Menurut Eva, jumlah Perda yang diskriminatif terhadap kaum perempuan itu berdasarkan temuan Komisi Nasional Anti Kekeran Terhadap Perempuan atau yang biasa disebut Komnas Perempuan. “Pemerintah seharusnya menghapus perda-perda diskriminatif itu,” kata Eva ketika dihubungi Tempo, Kamis, 21 April 2016. Eva diwawancarai ihwal perlindungan terhadap perempuan berkaitan dengan peringatan Hari Kartini.
Eva menjelaskan, perda yang diskriminatif itu kebanyakan berkaitan dengan perempuan atas nama agama dan moralitas. Dalam perda itu mengatur tata cara berpakaian perempuan hingga pembatasan jam malam bagi perempuan.
Menurut Eva, dari yang diuraikan dalam perda-perda diskriminatif itu, diketahui banyak daerah yang terlalu mengatur cara berpakaian perempuan. “Paling banyak di Jawa Barat,” ujarnya.
Ihwal perda yang mengatur pembatasan jam malam bagi perempuan, di antaranya di Tangerang.
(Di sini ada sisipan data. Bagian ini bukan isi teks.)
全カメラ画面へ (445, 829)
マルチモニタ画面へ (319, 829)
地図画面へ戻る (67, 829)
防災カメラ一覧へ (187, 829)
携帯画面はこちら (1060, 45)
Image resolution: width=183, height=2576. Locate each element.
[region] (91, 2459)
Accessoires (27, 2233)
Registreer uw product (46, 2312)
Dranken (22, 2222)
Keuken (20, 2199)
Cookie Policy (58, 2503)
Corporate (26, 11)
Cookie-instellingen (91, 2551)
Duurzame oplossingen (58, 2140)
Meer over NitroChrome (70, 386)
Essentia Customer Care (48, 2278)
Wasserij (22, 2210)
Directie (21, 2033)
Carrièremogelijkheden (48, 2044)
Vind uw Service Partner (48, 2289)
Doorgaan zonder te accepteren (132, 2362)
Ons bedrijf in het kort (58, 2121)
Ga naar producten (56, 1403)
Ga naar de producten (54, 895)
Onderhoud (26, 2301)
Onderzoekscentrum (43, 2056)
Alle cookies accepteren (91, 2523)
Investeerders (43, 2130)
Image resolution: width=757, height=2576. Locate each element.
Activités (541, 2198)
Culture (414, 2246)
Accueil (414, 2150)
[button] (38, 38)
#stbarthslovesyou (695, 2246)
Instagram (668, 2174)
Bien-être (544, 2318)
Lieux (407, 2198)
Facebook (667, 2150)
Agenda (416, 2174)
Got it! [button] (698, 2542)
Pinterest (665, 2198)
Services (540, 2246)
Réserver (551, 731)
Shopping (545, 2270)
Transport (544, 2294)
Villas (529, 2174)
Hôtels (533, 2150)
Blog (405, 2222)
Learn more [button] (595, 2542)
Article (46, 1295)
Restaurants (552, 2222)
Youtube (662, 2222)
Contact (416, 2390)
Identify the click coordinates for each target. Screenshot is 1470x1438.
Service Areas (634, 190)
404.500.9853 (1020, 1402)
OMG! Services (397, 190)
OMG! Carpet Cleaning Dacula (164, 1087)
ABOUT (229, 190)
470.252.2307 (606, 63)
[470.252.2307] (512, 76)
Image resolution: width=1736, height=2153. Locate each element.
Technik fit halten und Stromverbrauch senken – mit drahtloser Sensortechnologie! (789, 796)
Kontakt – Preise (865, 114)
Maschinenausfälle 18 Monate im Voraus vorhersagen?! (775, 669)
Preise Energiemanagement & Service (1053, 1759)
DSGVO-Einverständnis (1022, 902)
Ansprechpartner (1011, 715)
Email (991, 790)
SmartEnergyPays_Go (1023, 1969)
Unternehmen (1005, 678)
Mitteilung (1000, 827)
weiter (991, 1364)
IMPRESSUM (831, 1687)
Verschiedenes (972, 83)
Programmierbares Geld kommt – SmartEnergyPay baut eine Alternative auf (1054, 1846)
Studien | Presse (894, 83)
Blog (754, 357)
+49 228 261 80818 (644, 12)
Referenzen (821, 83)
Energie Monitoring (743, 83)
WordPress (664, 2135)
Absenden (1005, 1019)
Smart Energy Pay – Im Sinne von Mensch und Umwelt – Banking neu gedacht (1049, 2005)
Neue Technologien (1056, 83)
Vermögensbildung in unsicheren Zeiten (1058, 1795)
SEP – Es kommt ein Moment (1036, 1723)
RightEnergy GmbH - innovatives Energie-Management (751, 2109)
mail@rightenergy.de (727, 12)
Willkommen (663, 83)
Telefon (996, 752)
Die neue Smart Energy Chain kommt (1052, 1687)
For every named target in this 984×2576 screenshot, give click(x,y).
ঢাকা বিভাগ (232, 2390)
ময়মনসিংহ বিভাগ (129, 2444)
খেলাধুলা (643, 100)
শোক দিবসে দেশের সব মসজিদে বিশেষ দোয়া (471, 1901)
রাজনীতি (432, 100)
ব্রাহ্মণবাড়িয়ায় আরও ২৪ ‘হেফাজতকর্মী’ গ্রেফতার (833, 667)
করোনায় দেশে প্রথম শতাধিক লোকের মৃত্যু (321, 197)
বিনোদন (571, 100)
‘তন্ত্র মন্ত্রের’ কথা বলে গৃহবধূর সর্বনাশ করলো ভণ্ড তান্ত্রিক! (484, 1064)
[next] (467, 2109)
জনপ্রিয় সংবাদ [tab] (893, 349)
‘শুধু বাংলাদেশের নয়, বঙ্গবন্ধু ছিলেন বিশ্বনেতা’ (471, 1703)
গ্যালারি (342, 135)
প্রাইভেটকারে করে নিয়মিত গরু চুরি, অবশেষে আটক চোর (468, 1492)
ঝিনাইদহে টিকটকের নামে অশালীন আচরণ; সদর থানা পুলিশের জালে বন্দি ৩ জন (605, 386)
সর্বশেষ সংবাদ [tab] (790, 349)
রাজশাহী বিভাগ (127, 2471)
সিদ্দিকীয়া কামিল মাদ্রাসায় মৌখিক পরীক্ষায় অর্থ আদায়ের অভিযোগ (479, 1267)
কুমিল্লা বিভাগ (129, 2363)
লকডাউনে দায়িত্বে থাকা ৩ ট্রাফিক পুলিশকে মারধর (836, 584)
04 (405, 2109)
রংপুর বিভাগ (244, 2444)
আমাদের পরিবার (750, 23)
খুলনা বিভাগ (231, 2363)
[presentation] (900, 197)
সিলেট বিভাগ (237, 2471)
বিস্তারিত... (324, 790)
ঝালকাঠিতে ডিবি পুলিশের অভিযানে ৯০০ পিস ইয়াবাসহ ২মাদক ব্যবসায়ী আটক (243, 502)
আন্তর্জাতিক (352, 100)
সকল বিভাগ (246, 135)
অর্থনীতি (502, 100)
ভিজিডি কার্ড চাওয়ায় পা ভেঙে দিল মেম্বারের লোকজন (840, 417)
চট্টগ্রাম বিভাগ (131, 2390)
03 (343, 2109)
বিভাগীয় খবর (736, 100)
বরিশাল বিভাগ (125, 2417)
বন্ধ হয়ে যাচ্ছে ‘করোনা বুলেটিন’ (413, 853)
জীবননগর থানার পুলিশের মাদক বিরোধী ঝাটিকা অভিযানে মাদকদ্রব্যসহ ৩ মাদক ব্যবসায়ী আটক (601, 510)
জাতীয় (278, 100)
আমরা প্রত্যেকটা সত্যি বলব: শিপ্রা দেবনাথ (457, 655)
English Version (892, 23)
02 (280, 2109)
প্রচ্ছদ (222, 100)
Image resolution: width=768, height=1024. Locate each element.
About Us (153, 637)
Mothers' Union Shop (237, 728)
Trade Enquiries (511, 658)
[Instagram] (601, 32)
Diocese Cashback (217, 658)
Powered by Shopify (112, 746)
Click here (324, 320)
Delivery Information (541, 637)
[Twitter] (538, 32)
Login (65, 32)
Dalam perdanya ditentukan setiap perempuan harus berada di rumahnya masing-masing paling lambat pukul 22.00 WIB. Jika ditemukan perempuan yang belum berada di rumahnya setelah jam itu, ditangkap. “Bagaimana kalau ada perempuan yang baru pulang ke rumah di atas jam itu karena harus bekerja lebur, apakah juga harus ditangkap,” ucap Eva.
Selain mengkritik perda yang bersifat diskriminatif terhadap perempuan, Eva mengatakan peringatan Hari Kartini harus dijadikan momentum bagi peningkatan kualitas perempuan, baik dari sisi eksternal maupun internal. Dari sisi eksternal, kata Eva, pemerintah atau masyarakat harus menciptakan kondisi yang memungkinkan perempuan untuk maju. Sedangkan secara internal, perempuan harus berani menjadi patner yang setara bagi laki-laki. “Perempuan harus lebih produktif,” tuturnya.
Perempuan, menurut Eva, jangan selalu hanya dipusingkan oleh urusan rumah tangga. Perempuan sebagai istri harus bisa membagi peran dengan laki-laki yang menjadi suaminya untuk dapat mengerjakan urusan rumah tangga. “Beban rumah tangga jangan ditanggung sendiri oleh istri. Suruh suami ikut mengurus rumah tangga.”